Derrière ces chiffres se trouvent surtout des drames que les tableaux statistiques ne raconteront jamais complètement : un parent qui ne rentre plus à la maison, un étudiant dont les projets s’effondrent, une personne blessée qui perd son autonomie ou une famille qui bascule soudainement dans le deuil et les difficultés économiques. Les conséquences d’un accident dépassent presque toujours la seule victime. À Bamako, il suffit de quelques minutes à un carrefour pour mesurer l’étendue du problème. Des motos slaloment entre les véhicules, des passagers descendent en pleine circulation, des conducteurs refusent la priorité et les altercations se multiplient sous l’effet des embouteillages et de la nervosité générale. Mais il serait trop simple d’expliquer cette situation par le seul comportement des usagers ou, à l’inverse, d’en attribuer toute la responsabilité aux autorités.
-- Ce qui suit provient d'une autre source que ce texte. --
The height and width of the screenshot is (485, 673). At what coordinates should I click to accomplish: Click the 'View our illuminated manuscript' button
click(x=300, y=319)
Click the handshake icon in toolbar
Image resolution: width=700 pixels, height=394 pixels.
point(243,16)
Des responsabilités nécessairement partagées

Oui, certaines infrastructures doivent être modernisées. Oui, les feux tricolores existants doivent être entretenus, la signalisation restaurée, les intersections mieux aménagées et les contrôles organisés avec davantage de régularité. La vétusté d’une partie du parc automobile, notamment des véhicules de transport collectif, impose également des contrôles techniques crédibles et rigoureux. Une étude consacrée à la mobilité urbaine au Mali relevait déjà en 2020 le vieillissement des voitures et des minibus, l’augmentation rapide des déplacements motorisés et l’engorgement chronique des trois ponts de Bamako. La croissance de la ville, la concentration des emplois et des écoles, l’insuffisance des transports collectifs et l’organisation du réseau routier contribuent donc elles aussi à la congestion. Mais nous, citoyens, avons également notre part de responsabilité. L’incivisme routier est devenu une habitude pour trop d’usagers. Nous roulons parfois trop vite, refusons de céder le passage, circulons en sens interdit ou ignorons les règles les plus élémentaires du Code de la route. Nous voulons tous gagner quelques minutes sans toujours comprendre qu’une seule seconde d’imprudence peut coûter une vie. Cette culture permanente de l’urgence nous coûte déjà beaucoup trop cher. Les campagnes de sensibilisation restent nécessaires, mais elles ne suffisent plus. Depuis le début de l’année 2026, les autorités ont d’ailleurs renforcé les contrôles. Une opération lancée le 31 janvier sur les trois ponts de Bamako a conduit à la mise en fourrière de plus de 800 deux-roues en deux semaines pour non-respect des voies qui leur sont réservées. Une opération spéciale d’immatriculation des motos et des tricycles a ensuite débuté le 15 juin, avant de nouvelles actions de sensibilisation et de sommation menées par l’ANASER, la Police nationale et les services d’urbanisme. Ces initiatives montrent une volonté de rétablir la discipline, mais leur efficacité dépendra de leur continuité, de leur équité et de leur inscription dans une véritable politique de mobilité. Car aucune réforme ne pourra fonctionner si les règles restent facultatives pour les usagers. Et aucune campagne de civisme ne suffira si les routes, les transports collectifs, la signalisation et les dispositifs de secours ne permettent pas de prévenir les erreurs humaines et d’en limiter les conséquences.

La circulation routière n’est pas un combat. Ce n’est pas une course ni une démonstration de force. C’est un contrat silencieux entre des milliers de personnes qui acceptent de partager le même espace et de se protéger mutuellement. Le conducteur doit respecter les règles, mais ceux qui conçoivent, entretiennent et surveillent les routes ont également le devoir de rendre cet espace aussi sûr que possible. Le jour où nous comprendrons pleinement cette responsabilité partagée, nos routes cesseront peut-être d’être des lieux permanents d’angoisse. Car une nation qui s’habitue à perdre des vies sur ses routes finit par considérer comme ordinaire ce qui ne devrait jamais l’être.

Le véritable danger commencera le jour où ces accidents ne susciteront plus ni indignation, ni remise en question, ni volonté d’agir. Ce jour-là, ce ne sera plus seulement notre circulation qui sera en crise, mais notre capacité collective à protéger la vie elle-même.